Market forces are not necessarily aligned with God's kingdom values. There may be times when . . . the more successful business (at least measured against the scale of what God would want the business to be) might be the less profitable one. (Jeff Van Duzer)

If profit is necessary to a business operating in a market economy (and it is), but Profit as Purpose is perhaps the most important factor leading to the brokenness of business as usual (and it is), what is the right role of profit?  Can it be “a” purpose?  What about a business that says “We have several purposes, and profit is just one“?  We would point to Matthew 6:24 “No one can serve two masters, for either he will hate the one and love the other, or he will be devoted to the one and despise the other. You cannot serve God and money”.  At the end of the day, there can only be one primary “WHY” for the organization that will win out–other “purposes” get reduced to being “means” or “strategies”.  What is yours?

In talking about how a business functions within a market economy, Van Duzer makes an important observation: “Perhaps the best that can be said is that the market system reflects, in part, God’s concession to a fallen humanity.

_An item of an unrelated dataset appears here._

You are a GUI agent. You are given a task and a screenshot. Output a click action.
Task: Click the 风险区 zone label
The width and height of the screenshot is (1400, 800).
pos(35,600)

It is a system that helps to preserve order through mutual cooperation without central coordination. . . . It was not, however, God’s original plan for humanity.  It, like all other institutions, is fallen.”

SPOILER ALERT:  In the area of purpose as well as in the area of identity, a key message of in the RENEW step of Integriosity® is to “Keep First Things First–be intentional about your primary WHY and your primary WHO.  Greed is Not the Creed and You Are Not What You Do.

PERSONAL FOOTNOTE (from PM):  Some people are advocating the “B-Corp” model as a way to put profit in its proper place and advance social purposes for companies.  I even read one commentator suggest recently that conversion to a “B-Corp” should be a condition to getting any government relief payments.  The B-Corp model (“benefit corporation”) requires a company to articulate a social purpose it will pursue along with profit and then subjects its pursuit of the social purpose to government accountability and even shareholder lawsuits.  There is even an organization that, for a fee (and at the expense of additional reporting), will “certify” a B-Corp.  The problem with the B-Corp model is (at least) three-fold.  First, it tries to create a “two-masters” model, which doesn’t work.  Second, in an effort to ensure that the social purpose is not ignored, it “motivates” through regulation and fear, which is unhealthy.  Third, and most importantly, it sends the message to regular businesses that they can just pursue Profit as Purpose (in trying to make their case, some proponents of B-Corps go so far as to argue, incorrectly, that regular businesses are legally required to maximize profit).  Integriosity is about changing the heart of an organization.  A B-Corp structure may be useful to “legalize” the changed heart of an organization, but a B-Corp structure doesn’t change an organization’s heart and isn’t necessary for a business with a changed heart.